SRMは図5のブロックフローチャートに示すような手順で検討を行います。対象施設の情報と対象敷地の【D-SEIS】による地震危険度情報を合わせて、リスクを評価します。リスクの評価ではイベントツリー(ET)を作ります。(図6参照)ここがいちばん大事なところで、ある地震が発生したときの被害形態と被害要因をすべて明分化し、それが起こる確率と損害額を計算しリスクを評価します。リスク(R)は被害の発生確率(P)と損害額(C)の掛け算で算出できますが、ケースによっては数千~数万ラインもの組み合わせがあり、それを一気に計算する必要があります。また、どんな対策を施せばリスクが低減されるかも計算できます。その結果を用いて、リスクの低減効果を含めて金額に換算し総合的に評価します。被害形態に複数の事象があり枝分かれしている(FT;フォールトツリー)ような場合も分析でき、相当高度なSRMが解けるようになっています。

例えば、地震で屋上排気塔が壊れると工場は機能停止するといったような場合は、物損だけでなく営業的損害も勘定に入れる必要があります。逆に屋上の排気塔を補強すればリスクはかなり下がるわけで、費用対効果は高いということになります。こうしたリスク評価のツールとして、このプログラムを活用しています。


図7 地震リスク評価システム(SRM評価) 図7 地震リスク評価システム(SRM評価)

不動産の格付けに用いられる、地震PMLの算出も可能。 

最近、不動産の証券化が注目を集めています。これは、ビルなど不動産が生み出すキャッシュフローを受け取る権利を、株式や債権などの形に変換することです。証券化にあたっては、該当する不動産について現状分析/短期・長期修繕計画/環境等、さまざまな検討を行いエンジニアリングレポートとして提出する必要があり、耐震性能の指標の1つとして地震PML(Probable Maximum Loss:予想最大損失率)が用いられています。

地震PMLは、建物が地震によりどの程度の損害が発生する可能性があるかを評価する手法です。現在、PMLの定義は、今後50年間に10%以上の確率で生じる地震動の強さ(年間発生確率で1/475)に対して、建物の損傷が90%の信頼性のレベルにある損失率と定義されています。本プログラムでは、SRMの思想をベースに再現期間1/475年相当の地震に対する損失額の期待値(NEL)と、この値に対して90%の信頼性レベルとなる予想最大損失額(PML)を計算します。また、地震動のばらつきを考慮することも可能です。(図8参照)

地震PML評価事例

  1. 地震危険度分析により想定される最大級の地震動αgalを設定。
  2. PML評価に必要な被害形態をイベントツリーにより評価し、想定地震におけるリスクを定量化。(R=P×C)
  3. 想定される被害から修復費を想定し、建替工事費に対する割合をPML値として評価。

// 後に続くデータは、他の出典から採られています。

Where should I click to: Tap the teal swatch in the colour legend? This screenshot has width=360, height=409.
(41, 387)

* 一般的に「証券化の不動産格付け」では、損害額を確率的に表現し、90%の信頼レベル(想定される損害を超える確率が10%のみである)に対して、PML値を評価します。

地震リスク及びPML評価 図8 地震リスク及びPML評価

図9 地震リスク評価システム(PML評価) 図9 地震リスク評価システム(PML評価)
資料提供;(株)熊谷組様
参考文献: Mamoru Mizutani
[Basic Methodology of Seismic Risk Management (SRM) Procedures]
ICOSSAR'97 Structural Safety and Reliability Vol.3 pp1581~1588


要求性能が上がる建築物。ソフトウェアの使い勝手もますますの向上を。 

建築物はどんどん高層化しています。日本ではまだ200m前後ですが、いま当社が施工を請け負っている台北国際金融センターは508mもあります。構造的にも機能的にも要求性能が上がっているわけであり、そうした要求にわれわれの部署としても対応していかなければいけません。建物だけでなく、地震動、危険度など地面もからんでおり、両方の技術を網羅していく必要があります。日本も台北も地震は避けて通れない問題であり、個別建物のピンポイントでも評価できなければいけない。われわれもせっかく技術を積み上げてきたので、そういったところに全部適応できるようにしたいと思います。

特にSRM、PMLのソフトウェアを開発したことで、大手と肩を並べる解析が可能になったと自負しています。いままでは耐震診断とその性能を確保するための耐震補強を主に実施してきましたが、今後はリスクや建物価値を総合的に判断し、費用対効果を考慮した対策、例えば、この建物の弱点はここだから、こういう対策のほうが費用対効果がもっといいですよという提案もできるはずです。ゼネコンとして大きな仕事にならなくても、お客様に最適な提案ができることが重要と考えています。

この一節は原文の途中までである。